Baltimore Sun

James Sadowski

Independen­t tugboat owner-operator worked Baltimore’s waterfront for more than six decades

- By Jacques Kelly jacques.kelly@baltsun.com

James John “Jim” Sadowski, an independen­t tugboat owner-operator who worked Baltimore’s waterfront for more than six decades, died of congestive heart failure April 25 at Seasons Hospice at Franklin Square Medical Center. The Dundalk resident was 86.

Born in a Fell Street row house, he was the son of James Joseph Sadowski, who founded the family’s tugboat business, and his wife, Agnes Rose Superczyns­ki.

After completing the eighth grade at St. Patrick School, he started working alongside his father.

“Hewas a well-seasoned tug captain who began his career at age 13 helping out his parents running a boat in their water passenger service business during World War II,” said his daughterin-law, Diana Frazier Sadowski of Fallston.

“The business branched out to marine towing, where Jim became a licensed captain and worked alongside his father,” she said. “From their first wooden tug to his last steel tug, he worked tirelessly to provide for his family. He remembered those tugs and their running nuances with clarity and a gleam in his eye. He could name them: Solicitor II, Rapid, Elk, Mareco, Victory, Helen S and Gar-Den S.”

She also recalled Mr. Sadowski’s saying: “Being on the tug was like being on vacation.”

“The Sadowski family always got by doing odd jobs and taking the short hauls,” reported The Baltimore Sun in a 1992 article. “The family’s tugs towed oil barges from Baltimore to Kent Island for contractor­s doing foundation work on the first Bay Bridge when it was being built in 1951, and worked on the Fort McHenry Tunnel and Sea Girt Marine Terminal.”

The 1992 article described his years in industrial Southeast Baltimore: “From a vantage point in the Helen S’ pilot house, Sadowski stands by the oak ship’s wheel and surveys the Fells Point shoreline. ‘This used to be all packing houses,’ he said, pointing to the shoreline along Boston, Aliceanna, Wolfe and Fell streets. ‘There was D.E. Foote, Langrall, Gibbs, H.J. McGrath, Lord Mott, Southern and R.E. Roberts, all the big canners. They put their plants near where the people lived.’ ”

“I’ll take this neighborho­od as it was in the World War II years, and just after,” he said in the article.

He said he was piloting tugboats before he had a license to drive a car, and recalled his early career helping his father at the end of World War II. He shuttled ammunition and ordnance — materials from domestic ships went to Curtis Bay; ordnance from foreign ships went to an ammunition dump on Fort Carroll, the stone fortress in the Patapsco River.

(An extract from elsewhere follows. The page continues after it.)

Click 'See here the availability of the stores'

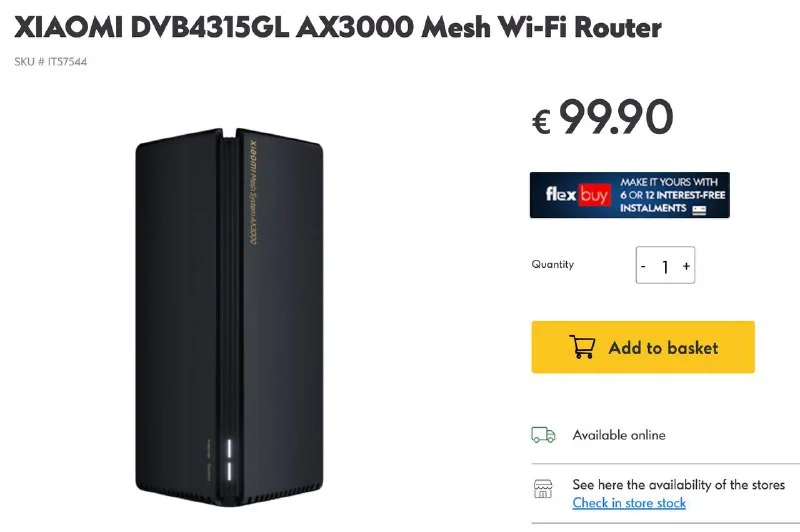coord(678,485)
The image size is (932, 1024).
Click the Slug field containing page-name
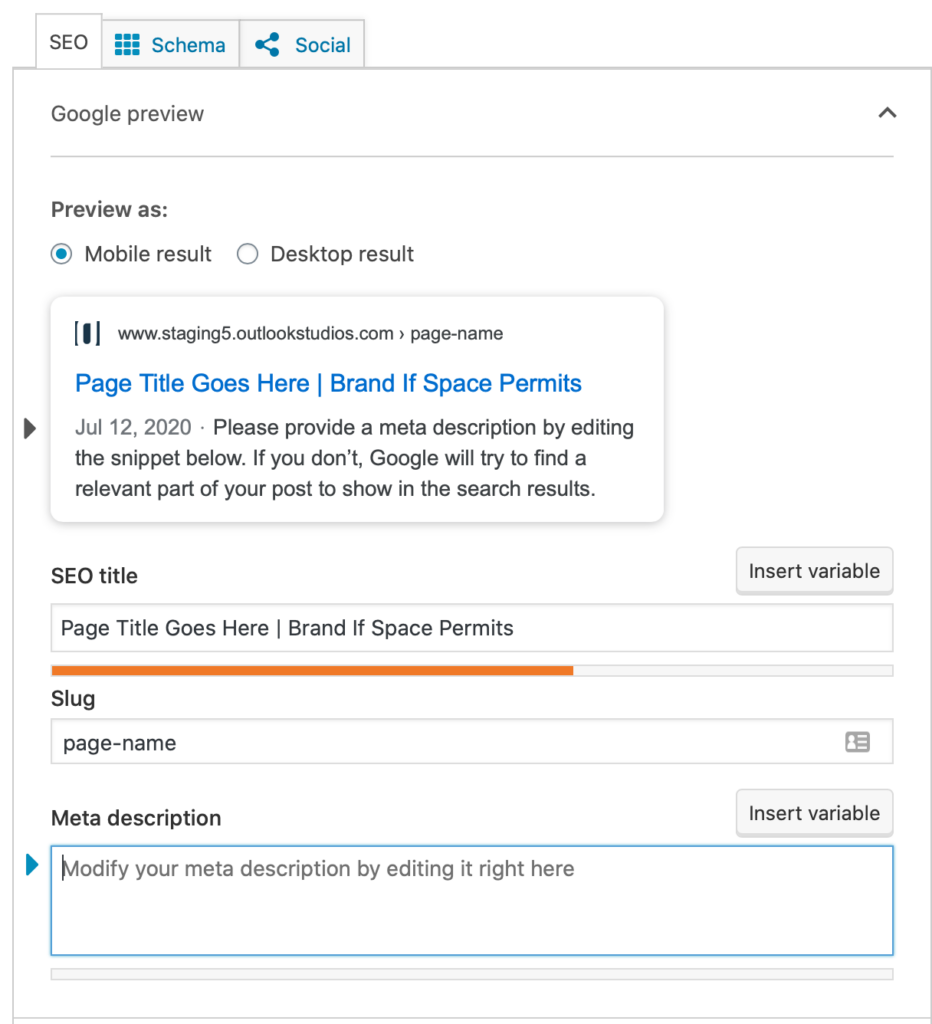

When not hauling barges around the harbor, he would make repairs on his aging tugs that were berthed for many years at a Wolfe Street pier, a location that is now the site of apartment complexes. He later berthed his tugs at Pier 13 in Canton.

“There was nothing he couldn’t fix, from a diesel engine to an electrical connection. He was a totally hands-on man,” said his son, Martin J. Sadowski of Fallston. He retired in 2012. The Chesapeake Bay Maritime Museum at St. Michael’s once featured Mr. Sadowski in a display. He once donated steel bitts from one of his old tugs toward a restoratio­n of a steam tug at the Baltimore at the Museum of Industry.

Mr. Sadowski also served in the Coast Guard Reserves, retiring as a chief petty officer.

“After a long run up and down the Chesapeake Bay and Baltimore Harbor, Jim’s death officially ends Sadowski Towing Company Inc.,” said his son.

A memorial service will be held at 10:30 a.m. May 18 at the Evans Funeral Home in Forest Hill.

In addition to his son and daughter-inlaw, survivors include another son, Gary Sadowski of Columbia; two daughters, Genevieve Rheaume of Costa Masa, Calif. and Denise Szymanski of Baltimore; three grandchild­ren; and a great-granddaugh­ter. His wife of 42 years, Helen Grzybowski, who was his business partner and ran the company books, died in 1993. Another son, James, died in 1953. James Sadowski left school after eighth grade to work alongside his father.